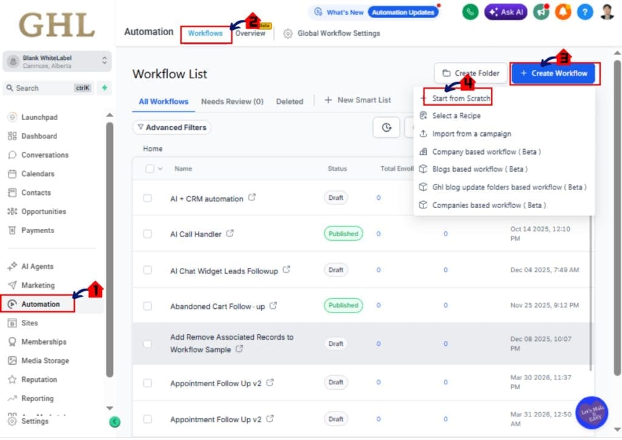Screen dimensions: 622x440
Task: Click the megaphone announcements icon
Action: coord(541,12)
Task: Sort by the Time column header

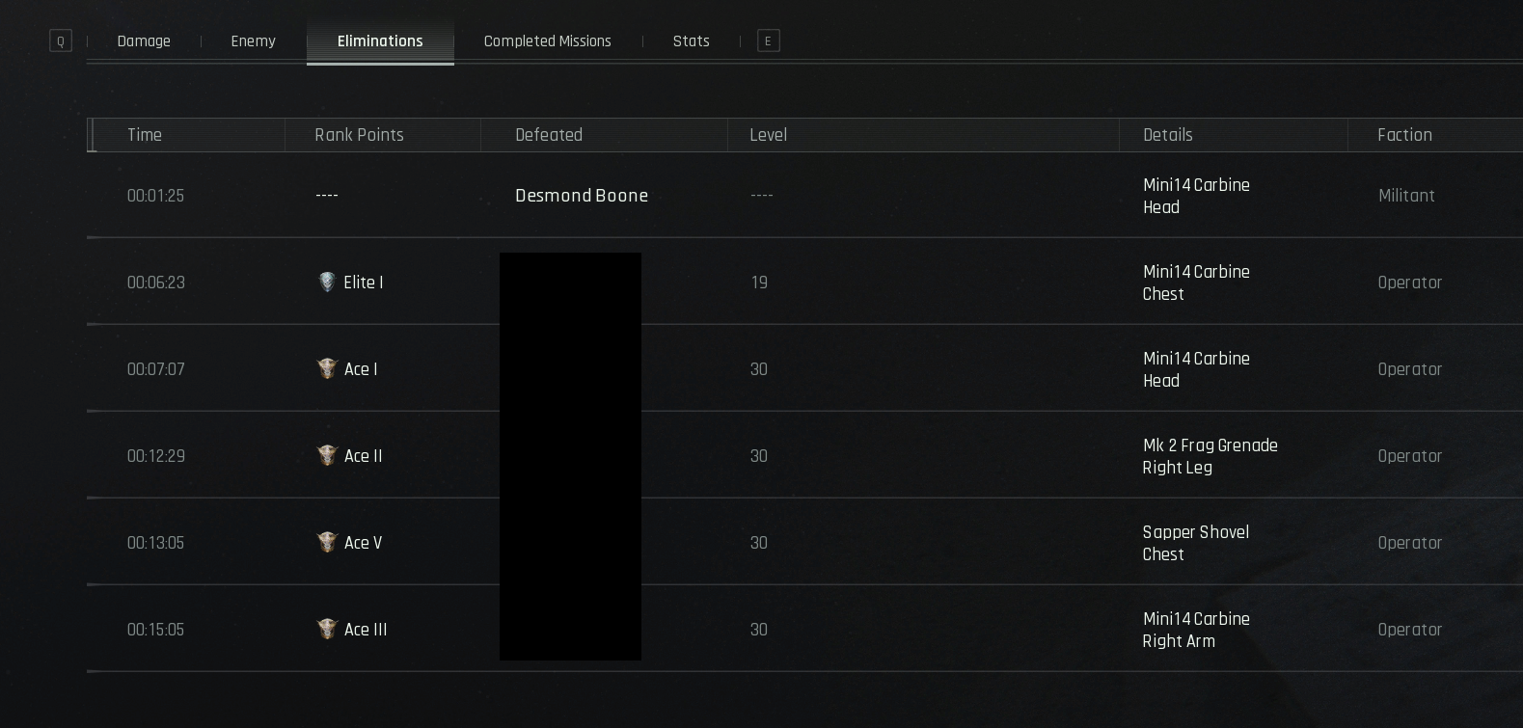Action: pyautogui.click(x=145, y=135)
* * *
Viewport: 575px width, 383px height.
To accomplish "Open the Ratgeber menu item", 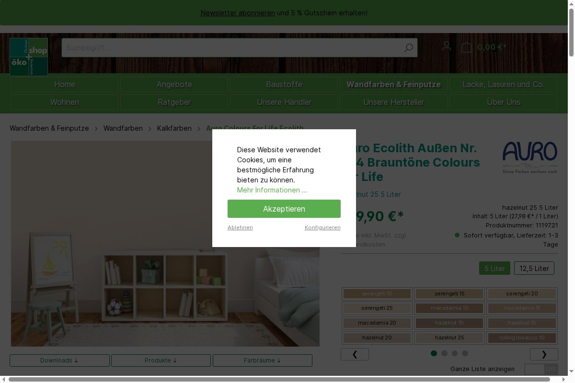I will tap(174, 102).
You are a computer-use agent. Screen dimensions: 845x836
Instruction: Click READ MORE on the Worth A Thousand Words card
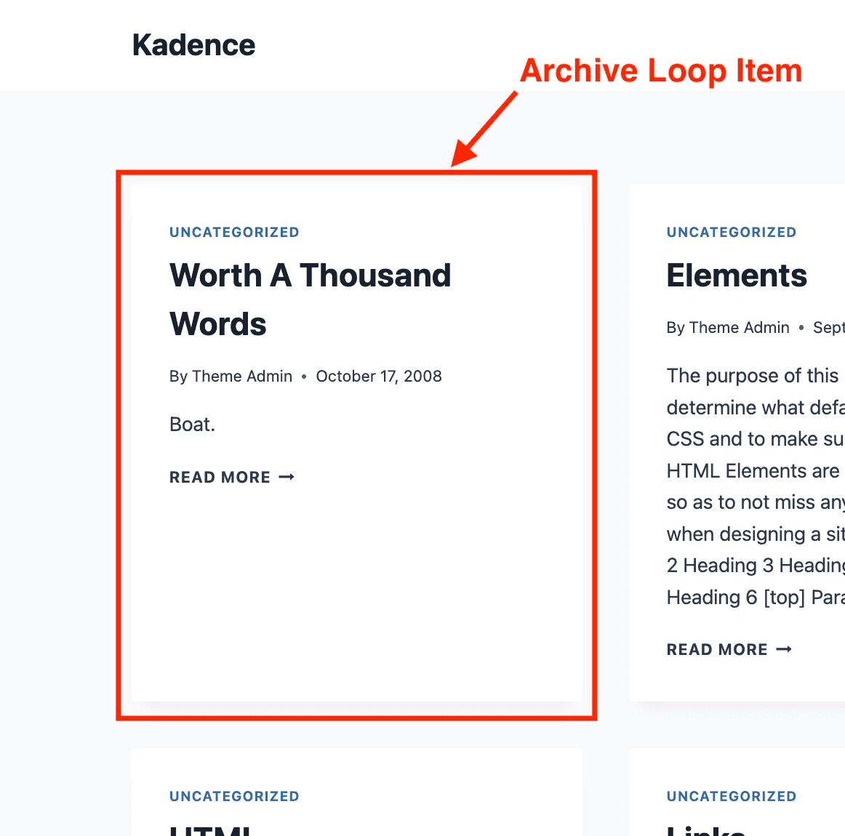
---
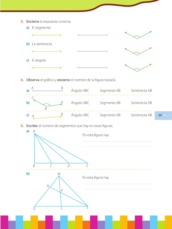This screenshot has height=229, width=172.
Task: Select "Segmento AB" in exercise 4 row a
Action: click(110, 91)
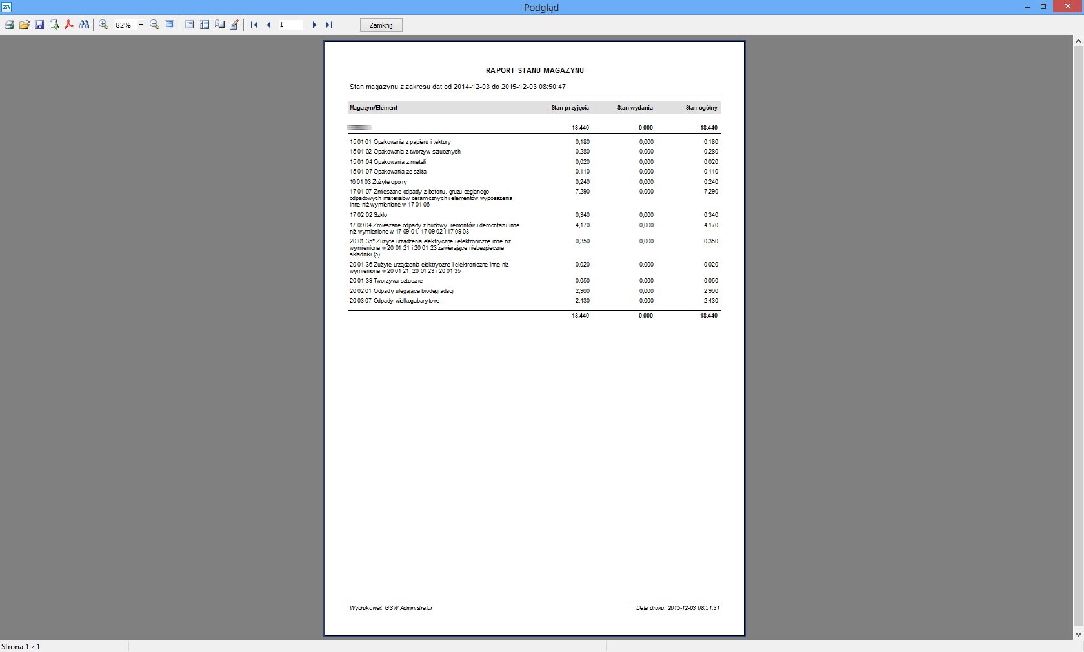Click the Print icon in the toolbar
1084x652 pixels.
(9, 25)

### Instructions for the task:
Among the records above, a stretch begins at the line containing "You are a computer-use" and ends at the line containing "Instruction: Click READ". Restate that stretch word for word, and nothing else.

### Reply:
You are a computer-use agent. Screen dimensions: 845x836
Instruction: Click READ MORE on the Worth A Thousand Words card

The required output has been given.